Buka is one of the northern Solomon Islands geographically and lies northwest of Bougainville Island, from which the long narrow Buka Passage, ranging from about 980 to 3,500 feet (300 to 1,070 meters) wide, separates it. In the Paleolithic era, Buka was first inhabited by humans, with evidence of human habitation at Kilu Cave some 30,000 years ago. In the 19th century, British, Australian, and American whaling ships visited the island for fish, water, and wood. The Eliza in 1806 was the first on record, and the Palmetto in 1881 was the last recorded visit.
(Buka Island)
The current inhabitants speak languages that come from the eastward push of the Lapita Culture complex’s Austronesian languages, about 2,700 years ago. The German Empire laid claim to the island in 1899 and annexed it to German New Guinea. The island was seized in 1914 by Australian forces and was sent to Australia in 1920. After World War II, it was occupied by the Japanese from 1942 to 1945, was included in the United Nations (UN) Trust Territory of New Guinea, and became part of Papua New Guinea when it gained its independence in 1975. Buka formed the North Solomons province with Bougainville Island and other tiny island groups (renamed Bougainville province in 1997).
It forms the Bougainville autonomous region with Bougainville and other island groups. Buka has a total land area of 190 square miles (492 square km), with a volcanic formation measuring 35 miles by 9 miles (56 km by 14 km). The island is heavily forested in the interior, rising to 1,634 feet (498 meters) in the hills to the southwest. Rebels demanding the independence of Bougainville from Papua New Guinea mounted an uprising in 1988, and Buka became the site of violent clashes in 1990.

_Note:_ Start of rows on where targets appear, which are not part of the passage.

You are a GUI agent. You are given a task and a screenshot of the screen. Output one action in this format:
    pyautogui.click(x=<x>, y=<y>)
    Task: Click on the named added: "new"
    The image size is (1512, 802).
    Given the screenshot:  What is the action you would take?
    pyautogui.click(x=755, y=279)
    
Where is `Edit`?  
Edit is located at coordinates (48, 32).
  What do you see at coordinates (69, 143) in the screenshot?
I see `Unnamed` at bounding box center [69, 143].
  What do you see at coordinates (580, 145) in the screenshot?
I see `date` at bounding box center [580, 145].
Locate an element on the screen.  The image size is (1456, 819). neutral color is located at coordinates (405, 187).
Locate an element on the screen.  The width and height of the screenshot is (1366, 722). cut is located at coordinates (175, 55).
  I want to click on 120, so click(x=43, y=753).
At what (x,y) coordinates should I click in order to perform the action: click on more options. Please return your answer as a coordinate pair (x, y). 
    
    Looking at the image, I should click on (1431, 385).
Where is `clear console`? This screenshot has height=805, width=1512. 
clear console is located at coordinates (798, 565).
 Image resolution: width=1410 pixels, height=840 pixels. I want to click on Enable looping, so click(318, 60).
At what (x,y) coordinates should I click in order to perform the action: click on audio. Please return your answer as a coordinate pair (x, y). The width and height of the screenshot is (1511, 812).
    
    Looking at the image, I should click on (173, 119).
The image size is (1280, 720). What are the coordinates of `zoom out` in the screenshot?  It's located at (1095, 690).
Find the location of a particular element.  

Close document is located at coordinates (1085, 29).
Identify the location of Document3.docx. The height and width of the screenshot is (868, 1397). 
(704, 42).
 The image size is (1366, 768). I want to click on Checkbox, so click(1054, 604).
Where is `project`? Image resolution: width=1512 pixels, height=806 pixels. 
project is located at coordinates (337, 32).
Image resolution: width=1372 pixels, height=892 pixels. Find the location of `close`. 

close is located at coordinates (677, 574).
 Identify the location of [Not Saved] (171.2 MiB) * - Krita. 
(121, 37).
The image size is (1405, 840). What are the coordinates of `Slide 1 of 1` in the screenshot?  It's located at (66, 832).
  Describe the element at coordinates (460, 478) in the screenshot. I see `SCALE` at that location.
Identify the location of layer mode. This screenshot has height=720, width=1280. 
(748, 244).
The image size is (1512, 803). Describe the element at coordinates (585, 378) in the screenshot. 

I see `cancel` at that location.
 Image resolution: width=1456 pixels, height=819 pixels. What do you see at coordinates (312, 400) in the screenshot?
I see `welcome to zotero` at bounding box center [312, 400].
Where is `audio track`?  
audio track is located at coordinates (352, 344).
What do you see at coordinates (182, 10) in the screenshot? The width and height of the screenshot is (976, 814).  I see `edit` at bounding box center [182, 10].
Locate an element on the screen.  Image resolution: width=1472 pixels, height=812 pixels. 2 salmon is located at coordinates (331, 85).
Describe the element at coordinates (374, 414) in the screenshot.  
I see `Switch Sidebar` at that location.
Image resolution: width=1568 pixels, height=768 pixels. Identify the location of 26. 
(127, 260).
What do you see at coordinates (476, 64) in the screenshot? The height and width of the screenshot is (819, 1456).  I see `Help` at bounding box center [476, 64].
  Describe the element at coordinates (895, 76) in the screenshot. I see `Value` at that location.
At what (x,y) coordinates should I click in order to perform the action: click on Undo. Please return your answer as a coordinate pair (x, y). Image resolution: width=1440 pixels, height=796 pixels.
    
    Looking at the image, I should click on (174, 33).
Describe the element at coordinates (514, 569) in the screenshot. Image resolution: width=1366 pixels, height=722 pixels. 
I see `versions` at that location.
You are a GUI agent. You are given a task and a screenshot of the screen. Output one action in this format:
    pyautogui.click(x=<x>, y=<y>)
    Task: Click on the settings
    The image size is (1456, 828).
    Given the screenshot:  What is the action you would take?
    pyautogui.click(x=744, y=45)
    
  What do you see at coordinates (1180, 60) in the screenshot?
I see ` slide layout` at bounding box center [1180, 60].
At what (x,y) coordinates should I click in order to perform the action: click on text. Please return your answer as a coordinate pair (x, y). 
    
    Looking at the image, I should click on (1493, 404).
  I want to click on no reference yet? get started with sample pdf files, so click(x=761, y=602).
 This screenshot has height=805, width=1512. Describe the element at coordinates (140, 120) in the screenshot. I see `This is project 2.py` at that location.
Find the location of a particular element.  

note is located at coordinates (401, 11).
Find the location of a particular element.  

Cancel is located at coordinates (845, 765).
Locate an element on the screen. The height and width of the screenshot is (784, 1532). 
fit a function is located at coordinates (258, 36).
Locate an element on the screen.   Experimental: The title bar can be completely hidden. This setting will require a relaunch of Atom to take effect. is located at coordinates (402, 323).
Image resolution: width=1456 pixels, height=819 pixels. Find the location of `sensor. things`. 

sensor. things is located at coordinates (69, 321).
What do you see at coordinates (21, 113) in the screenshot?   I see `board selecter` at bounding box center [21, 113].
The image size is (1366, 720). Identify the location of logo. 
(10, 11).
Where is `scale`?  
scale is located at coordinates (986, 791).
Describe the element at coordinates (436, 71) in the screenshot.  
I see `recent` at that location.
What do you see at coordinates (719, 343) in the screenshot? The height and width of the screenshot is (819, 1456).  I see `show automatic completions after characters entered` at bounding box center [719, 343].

A peace agreement was signed in 2001, and Bougainville and Buka, as well as many islands nearby, became officially an autonomous zone in 2005. Buka, which since 1997 had been the provincial capital, became the administrative center of the district. For much of the year, the east coast is the windward side, distinguished by a coastal cliff that rises close to the shore, leaving only a tight and sometimes rocky beach. The whole island is surrounded by a coral reef, narrow on the east side, battered by ocean winds and great waves; on the west coast, it stretches out into lagoons. There is a small mountain range along the western coast, called the Richard Parkinson Range, after the German planter and explorer.
With more than 100 inches (2,500 mm) annually, rainfall is plentiful. A broad raised limestone formation is the remainder of the island. It rises along the cliffs on the eastern coast, 10 meters (33 ft) inland, and 70-100 meters (230-330 ft). The cliffs correspond to an ancient lagoon’s reef. Buka’s economy can be divided into the village sector and a very small urban portion. Subsistence farming, mainly sweet potato as a staple food, and the production of copra and cocoa as cash crops by family-sized units and small cooperative working groups, characterize the village market. Vanilla and tropical spice crops have made steady progress, and villagers continue to have very limited sources of income.
In anthropological literature, Buka is famous as the site of the Hahalis Welfare Society, a large and militant social movement, as well as many other political and religious movements. These are sometimes referred to by their critics as ‘cargo cults,’ although the usefulness of this word is a matter of debate among Pacific anthropologists and historians.